• [Directions]:
Search for the word "icon" in the entries. Each line that holds it should be copied.

========

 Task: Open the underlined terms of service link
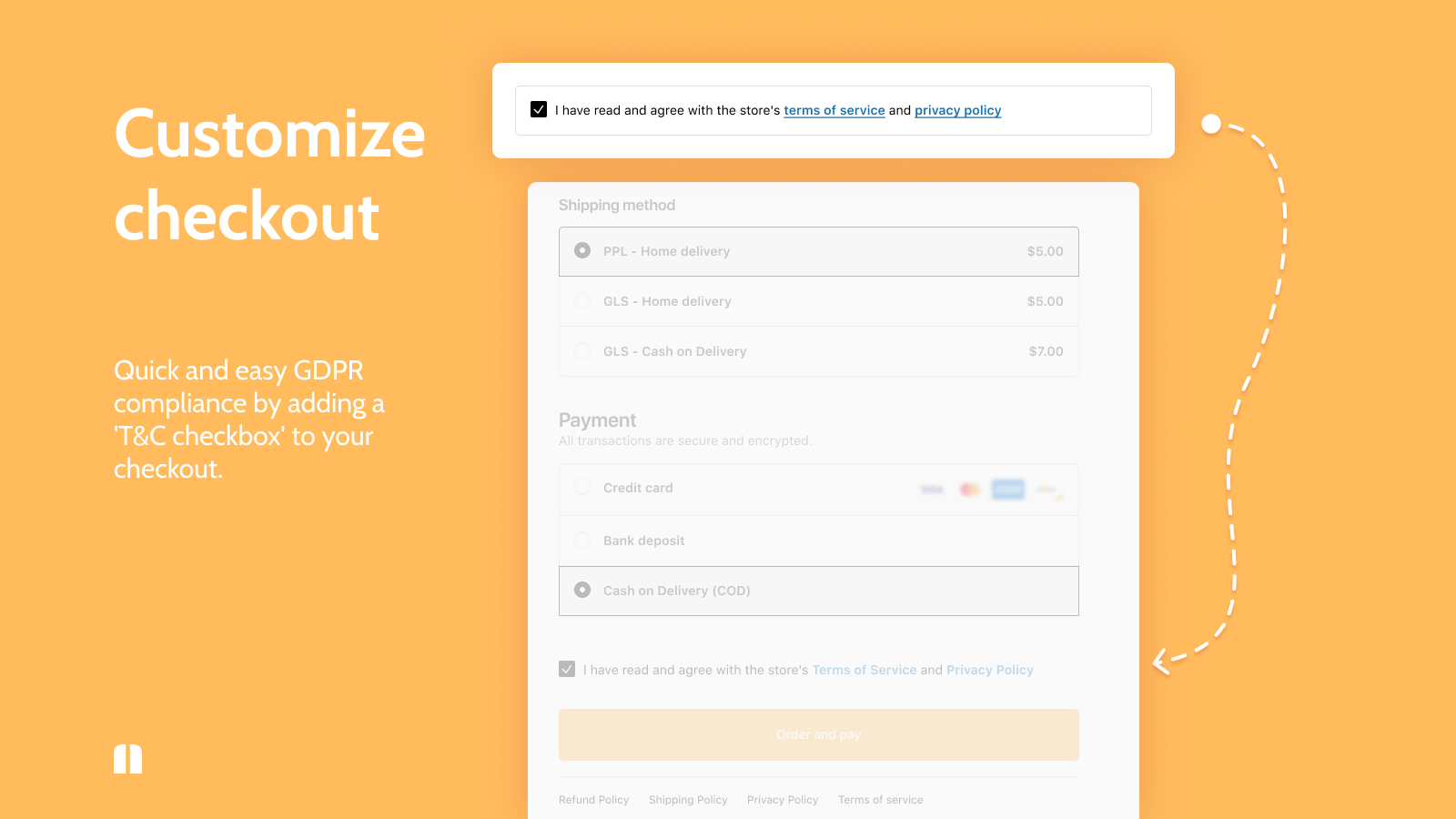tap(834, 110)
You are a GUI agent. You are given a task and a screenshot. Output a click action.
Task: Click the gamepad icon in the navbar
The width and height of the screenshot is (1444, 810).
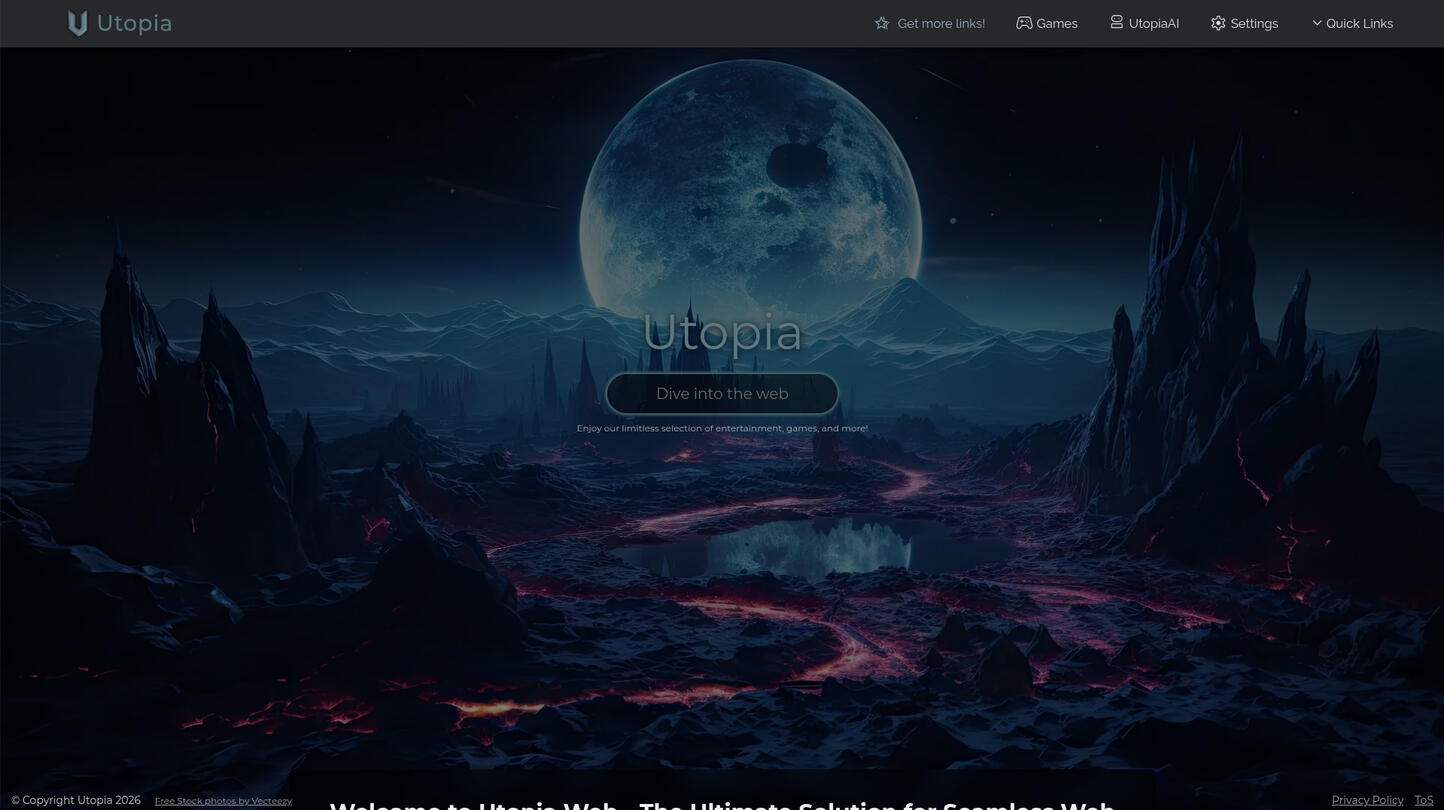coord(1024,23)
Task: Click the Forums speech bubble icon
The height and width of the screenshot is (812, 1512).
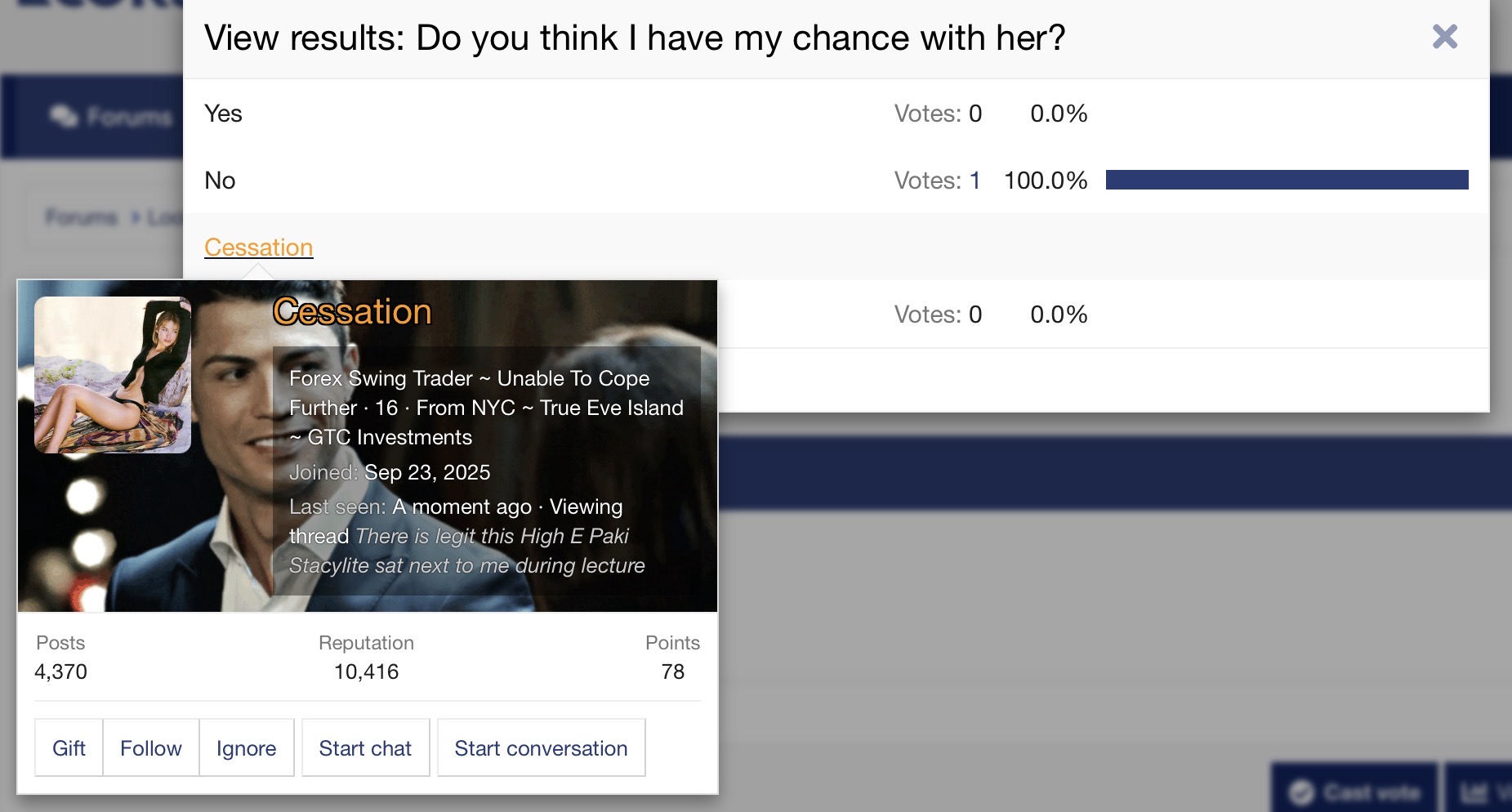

========

• [Response for this exercise]:
Task: Click the gamepad icon in the navbar
Task: Click the Forums speech bubble icon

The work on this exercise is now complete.